The neuraminidase of Newcastle disease virus inhibited in the elution-inhibition reaction.

作者信息

Graves I L

机构信息

Department of Molecular Microbiology and Immunology, School of Hygiene and Public Health, Johns Hopkins University, Baltimore, MD 21205, USA.

出版信息

Vet Res. 1996;27(1):45-54.

PMID:8620188
Abstract

The neuraminidase (NA) on strain 575 of Newcastle disease virus (NDV) was inhibited with elution-inhibition (EI) antibodies causing permanent agglutination patterns of red blood cells (RBC). Detection of EI antibody was unaffected by passage through sephadex, centrifugation or plaque purification of NDV. The haemagglutination-inhibition (HI) and EI reactions as well as the NA inhibition test all showed an increase in titre as immunization progressed. Fluorescent-stained IgG on RBC from the EI reaction appeared as foci but as a halo if NDV was disrupted with ether suggesting NDV aggregation.
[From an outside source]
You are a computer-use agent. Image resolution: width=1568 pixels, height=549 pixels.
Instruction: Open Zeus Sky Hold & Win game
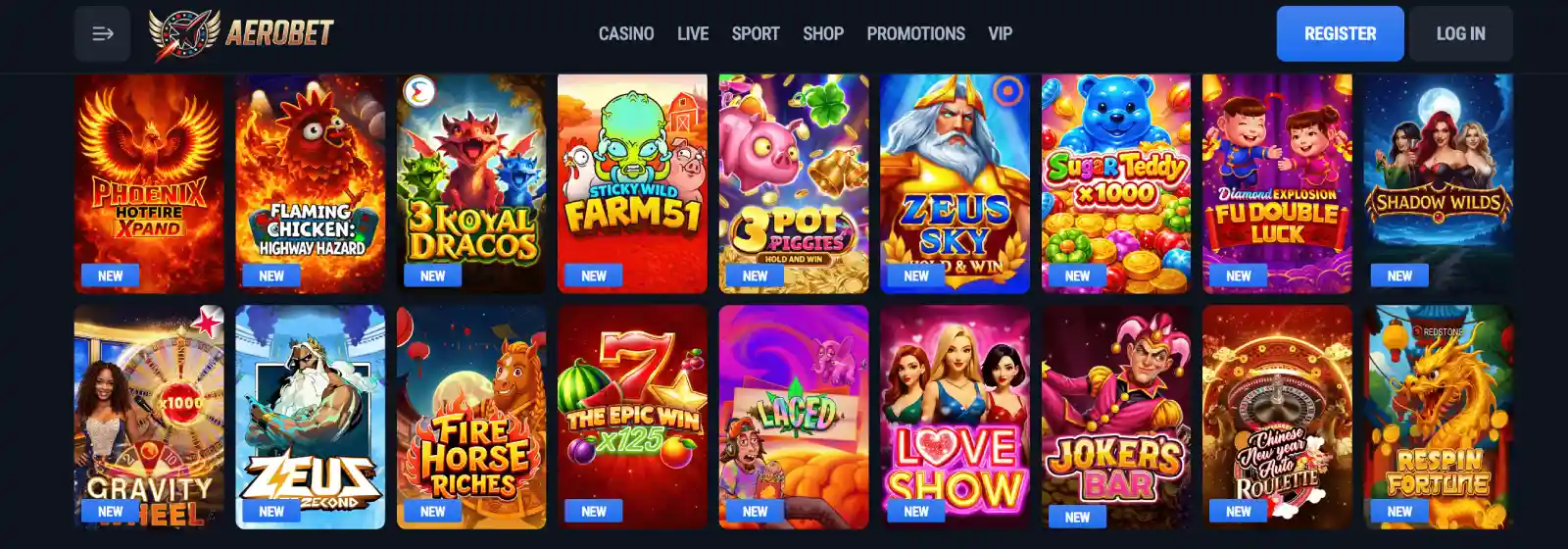tap(955, 183)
The haemagglutinin (HA) on "sensitized' RBC from the EI reaction was not neutralized and agglutinated newly added RBC. The NA cleaved fetuin at 49 to 88% of the maximum values while bound to RBC by EI antibody. Added NA substrates failed to block the EI reaction. The order of inactivation at 53 or 56 degrees C but not 50 degrees C was: the putative EI antibody determinant > NA > HA. The term elution inhibition is suggested for the antibody responsible for the EI reaction.

摘要

新城疫病毒(NDV)575株上的神经氨酸酶(NA)被洗脱抑制(EI)抗体抑制,导致红细胞(RBC)出现永久性凝集模式。通过葡聚糖凝胶柱层析、离心或NDV蚀斑纯化传代后,EI抗体的检测不受影响。随着免疫进程的推进,血凝抑制(HI)和EI反应以及NA抑制试验的效价均升高。EI反应中RBC上的荧光染色IgG呈现为斑点状,但如果用乙醚破坏NDV,则呈现为晕圈,提示NDV聚集。EI反应中“致敏”RBC上的血凝素(HA)未被中和,且能凝集新加入的RBC。当通过EI抗体与RBC结合时,NA对胎球蛋白的切割活性为最大值的49%至88%。添加NA底物不能阻断EI反应。在53或56℃而非50℃下的失活顺序为:推定的EI抗体决定簇>NA>HA。建议将负责EI反应的抗体称为洗脱抑制抗体。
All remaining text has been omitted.